(Target pointing data)
_ _ _
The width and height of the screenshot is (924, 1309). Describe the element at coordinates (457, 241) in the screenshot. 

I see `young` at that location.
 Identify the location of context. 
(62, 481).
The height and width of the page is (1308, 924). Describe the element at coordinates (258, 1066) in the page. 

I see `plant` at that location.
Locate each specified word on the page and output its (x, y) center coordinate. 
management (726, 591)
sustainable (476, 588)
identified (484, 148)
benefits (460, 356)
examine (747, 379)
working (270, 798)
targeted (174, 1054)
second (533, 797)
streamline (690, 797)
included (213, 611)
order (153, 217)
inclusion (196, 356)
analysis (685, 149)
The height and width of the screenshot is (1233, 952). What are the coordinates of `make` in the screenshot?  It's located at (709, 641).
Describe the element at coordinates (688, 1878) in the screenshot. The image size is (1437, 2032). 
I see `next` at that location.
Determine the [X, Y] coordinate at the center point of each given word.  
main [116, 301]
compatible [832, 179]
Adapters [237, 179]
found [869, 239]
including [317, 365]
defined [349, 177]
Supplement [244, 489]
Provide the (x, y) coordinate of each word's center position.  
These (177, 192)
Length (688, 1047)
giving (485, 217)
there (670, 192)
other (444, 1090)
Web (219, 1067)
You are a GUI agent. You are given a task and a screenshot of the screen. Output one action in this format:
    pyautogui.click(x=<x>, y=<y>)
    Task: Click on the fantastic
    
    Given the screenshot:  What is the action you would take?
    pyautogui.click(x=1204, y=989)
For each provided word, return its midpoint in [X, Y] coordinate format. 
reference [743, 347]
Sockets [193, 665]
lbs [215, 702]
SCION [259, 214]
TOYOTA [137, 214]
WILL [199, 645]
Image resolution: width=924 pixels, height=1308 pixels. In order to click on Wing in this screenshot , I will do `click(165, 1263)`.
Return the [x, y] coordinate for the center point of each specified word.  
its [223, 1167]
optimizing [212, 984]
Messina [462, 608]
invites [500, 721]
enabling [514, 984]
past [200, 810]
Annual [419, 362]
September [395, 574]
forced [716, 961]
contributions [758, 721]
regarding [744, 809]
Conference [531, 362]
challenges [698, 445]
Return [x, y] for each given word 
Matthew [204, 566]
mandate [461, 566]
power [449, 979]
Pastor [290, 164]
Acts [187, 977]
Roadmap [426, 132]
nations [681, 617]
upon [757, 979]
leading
_ _ _
## What to work on
Collect every line of the records above that contains the string "action", treating uppercase and lowercase letters as distinct.

## Exercise response
You are a GUI agent. You are given a task and a screenshot of the screen. Output one action in this format:
    Given the screenshot:  What is the action you would take?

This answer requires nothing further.